Some scholars emphasize the provision of protection from government forces as a material benefit extended by revolutionary forces. Protection, or the hope of some degree of it, motivates participation in insurgency particularly when government violence does not target insurgents but is indiscriminate: in that case, joining the insurgents would at least not increase the chance of government violence against the insurgent and his family (Mason and Krane 1989). In extreme form, state violence leaves "no other way out" than joining the insurgency (Goodwin 2001). In the case examined here, protection motivated some campesinos to flee advancing government forces with guerrilla units during the early years of the worst and most arbitrary government violence. While some subsequently joined the ranks of supporters, many others made their way back to their homes when the situation was calmer or sought refuge in urban areas without further supporting the insurgents. More important, during most of the war, the FMLN offered little protection from government forces in the case-study areas. Even in their strongholds of northern Morazán and Chalatenango, the FMLN could not protect residents from aerial bombardment and many civilians went to refugee camps until the late 1980s (Bourgois 1982 and 2001; Pearce 1986). Thus, protection per se does not explain the ongoing participation of those who continued to support the insurgency.

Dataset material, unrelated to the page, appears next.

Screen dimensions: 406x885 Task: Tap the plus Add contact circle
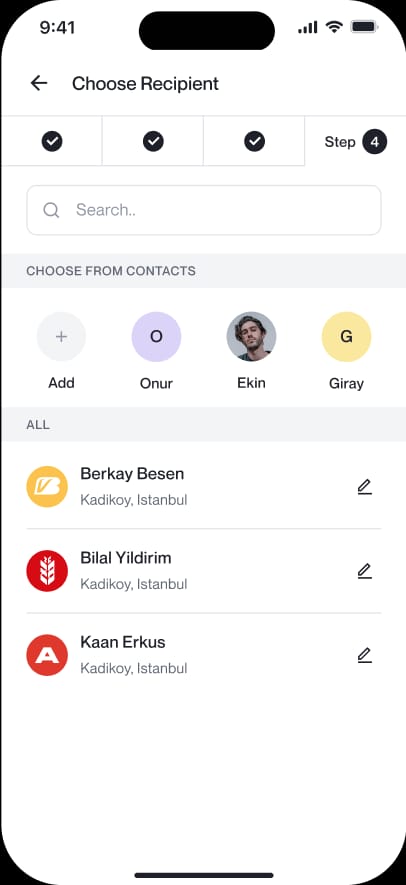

Another approach to the puzzle of collective action suggests that pre-existing social networks and a shared collective identity might provide frequent and multi-faceted contact based on shared norms. Some close-knit communities have a high capacity for collective action due to their cultural homogeneity and the "generalized reciprocity" among their members: in this context of repeated, ongoing interactions, participants impose sufficiently high costs on non-participants to ensure widespread participation (Taylor 1988). A classic example of social networks comprising strong communities comes from the U.S. South where the activism on the part of local civil rights protesters was supported by the strong social networks and significant resources of the African American churches and colleges (Morris 1984). Peasant communities with strong horizontal networks are necessary for revolutionary mobilization, according to Barrington Moore (1966). In contrast, James Scott (1976) emphasized the erosion of vertical relations: marginal community members rebel when reciprocal relations with landlords (the "moral economy") are threatened by the expansion of markets or increased demands for resources by the state.

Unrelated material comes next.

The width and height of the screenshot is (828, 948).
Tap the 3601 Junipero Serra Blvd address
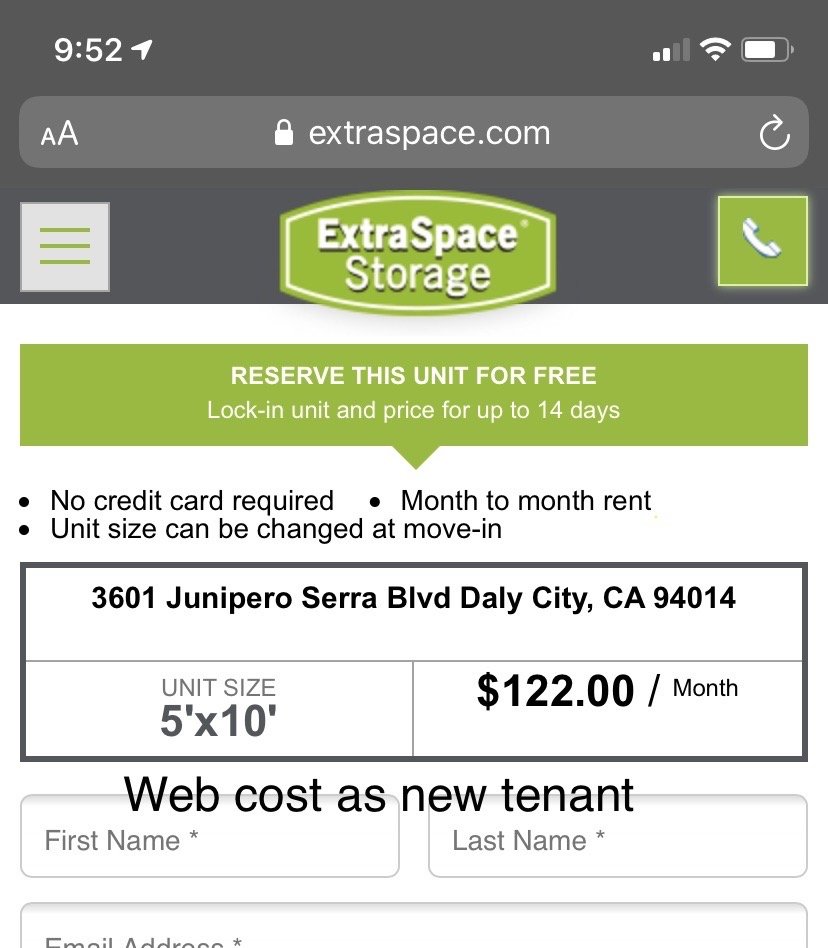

But long before El Salvador’s descent into civil war, its traditional peasant communities had been disrupted by migration and the concentration of land in the hands of the wealthy landlords. The displacement of Indians from indigenous communities occurred from the late nineteenth century through the first decades of the twentieth as coffee cultivation expanded rapidly as a result of increasing restriction on communal forms of property. Indigenous culture in El Salvador virtually disappeared after the brutal repression of indigenous rebellions, including the uprising of 1932 after which tens of thousands of indigenous people were killed. Traditional patron-client relationships on estates were gradually replaced by highly-coercive wage-labor relationships as cattle-raising and the cultivation of cotton and sugar expanded in the aftermath of World War II. Local social ties were increasingly weakened as increasingly landpoor campesinos sought work in distant labor markets. Thus the breakup of the traditional peasant communities occurred too early to explain the mobilization beginning in the 1970s.

Moreover, there is little evidence that pre-existing social networks before the mobilization of the 1970s in El Salvador were sufficiently strong, or that the norms, political culture, and collective identity of rural communities, were sufficiently robust to enforce participation in a context of such high risk. Based on a 1973 survey of campesinos, Jesuit sociologist Segundo Montes (1986: 144-5) characterized the rural poor as fatally resigned to poverty and misery, as venerating both civil and military authority, and with little potential for class consciousness. Religious practices such as the veneration of particular saints by lay societies generally reinforced this fatalism (Cabarrús 1983: 144). Compared with the communities Scott studied in South East Asia, there was little social solidarity and little evidence of a "moral economy" of close reciprocal ties immediately before the 1970s mobilization. Competition for land and jobs rather than solidarity characterized relations between peasants before the war.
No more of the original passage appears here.